The story in The New Republic says Waldron, who comes from Wyoming, told the congregation that he had once been a military man and that he used to travel around Africa a lot in the 1960s.

"He was vague about the nature of his work. ("I'm not at liberty to say," he later told me.) But he claimed that, on one occasion, it resulted in some good people getting executed by a firing squad. After that, he contemplated suicide, he told the audience. Then he found Jesus," the article reads.

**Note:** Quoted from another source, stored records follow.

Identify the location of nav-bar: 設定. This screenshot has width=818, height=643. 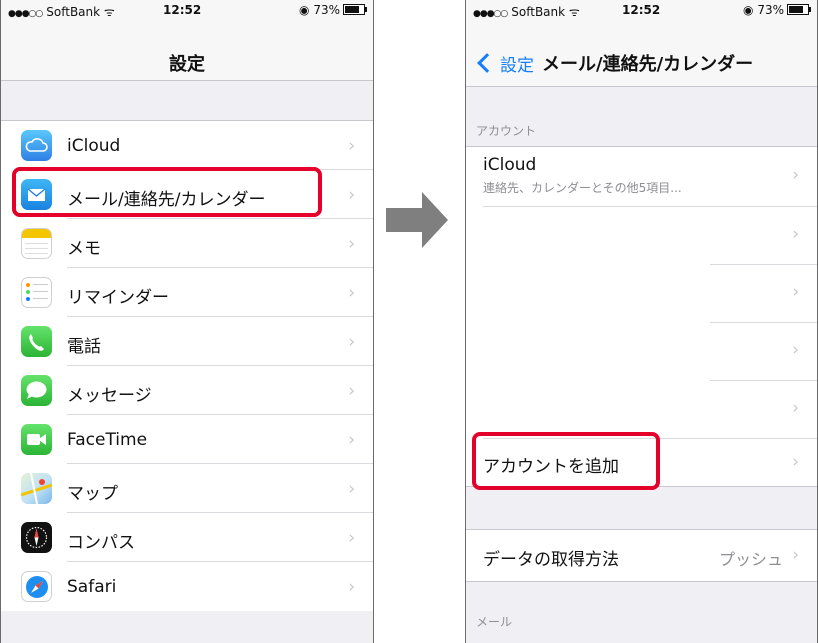
(187, 50).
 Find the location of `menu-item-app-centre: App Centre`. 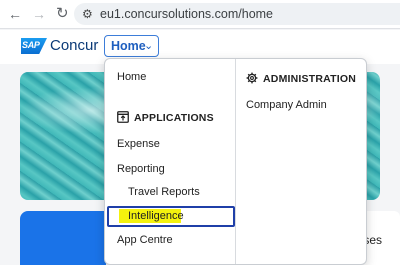

menu-item-app-centre: App Centre is located at coordinates (145, 240).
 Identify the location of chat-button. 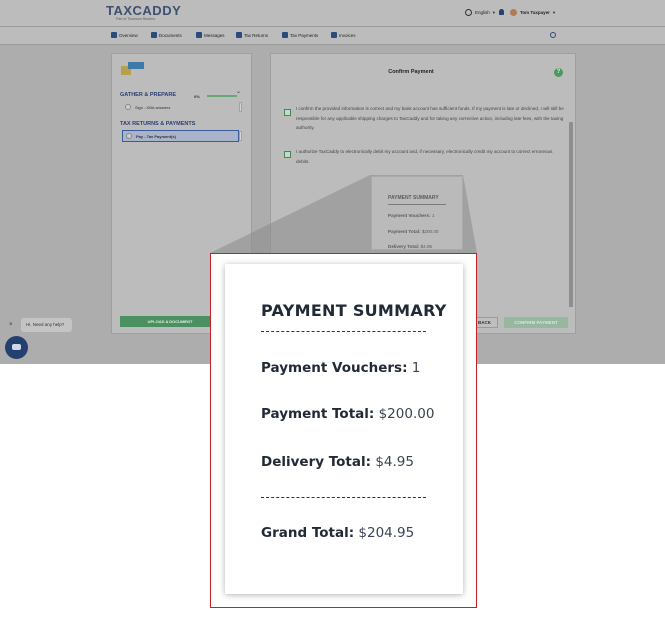
(16, 348).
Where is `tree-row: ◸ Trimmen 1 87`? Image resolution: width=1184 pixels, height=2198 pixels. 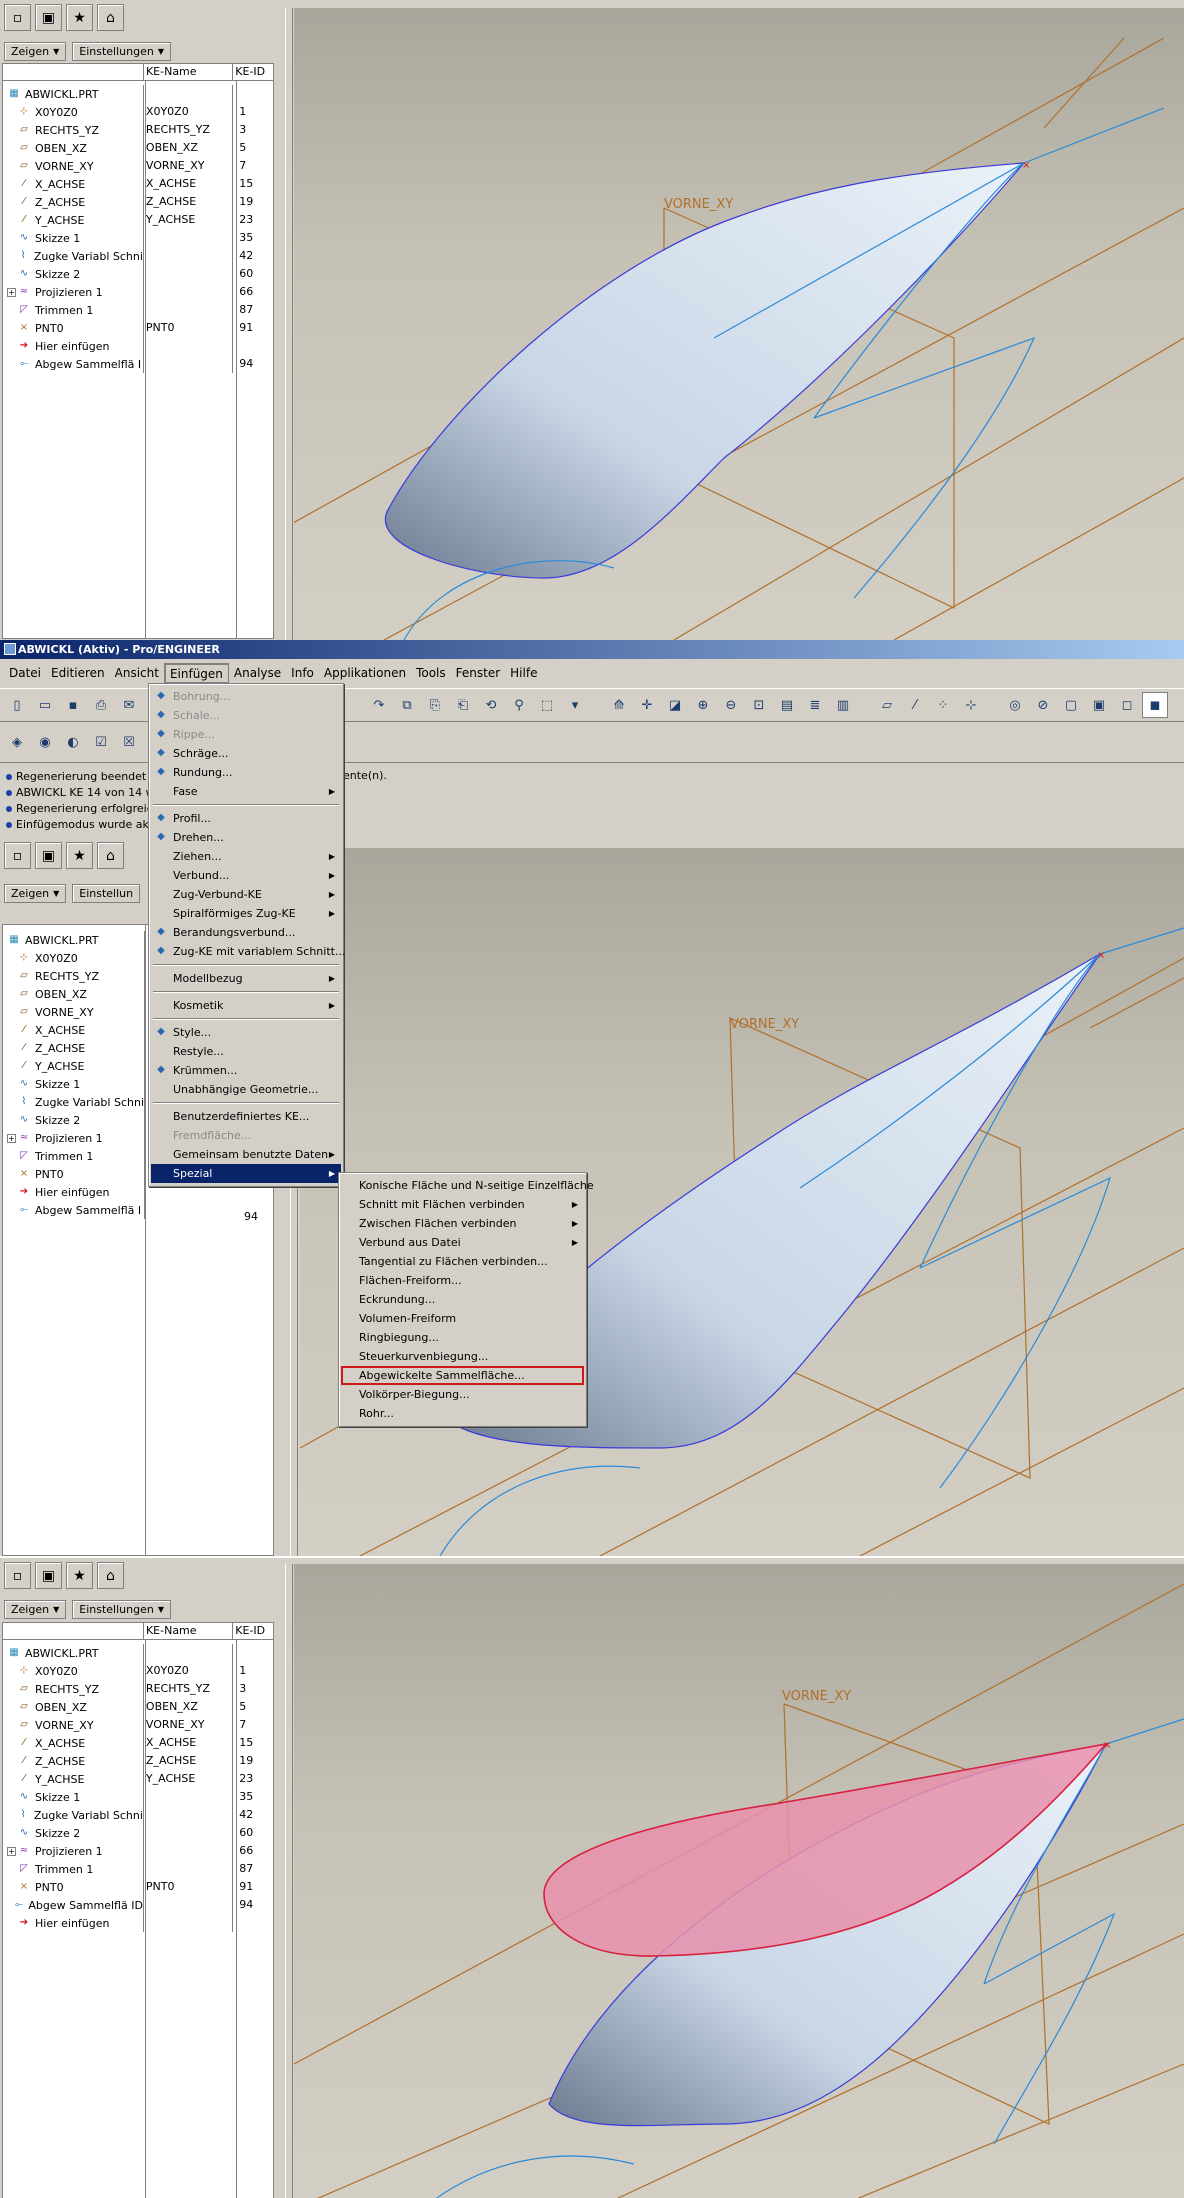
tree-row: ◸ Trimmen 1 87 is located at coordinates (138, 1869).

The writer says after he met Waldron at a Kampala hotel several days later, the American doctor-cum-pastor told him more of his story. "At different times in his career, he said, he'd been a syndicated talk-radio host, a lobbyist, and a Republican political consultant. More recently, he had run sports programmes for underprivileged youths in Tampa, Florida. Now, he was in Uganda, trying to sell computer software to government ministries while preaching on the weekends," the article reads, adding:

Admired


"They embrace Americans here," he said enthusiastically. Indeed, as we sat together, a steady stream of young admirers who had seen Waldron in church came up to greet him. They made complicated handshakes, the way Ugandans do, and Waldron boasted to me that he had met privately with President Museveni and his born-again wife.”
“It struck me that, for many Americans of faith, Uganda - a country where homosexuality and abortion are outlawed, where politicians freely mix church and state, and where outward displays of religious devotion are the norm - represents a kind of haven." Waldron is said to have talked to several high-ranking government officials on arrest including some powerful ministers.

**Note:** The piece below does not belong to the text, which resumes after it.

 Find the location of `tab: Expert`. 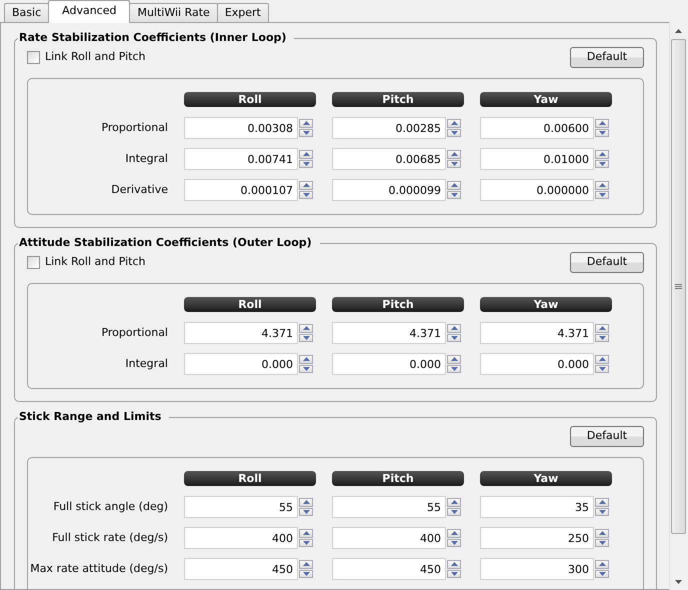

tab: Expert is located at coordinates (242, 12).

Efforts to talk to the ministers including Pastor Sempa , however, proved futile by press time. At one point Waldron was introduced as a friend of the first family at a high-profile function at Kampala Casino.

He is also said to have played a key role in setting up a meeting between the President and US billionaire Bill Gates of Microsoft on one of Museveni's visits to the United States.

It was not possible to check out some of these details by press time.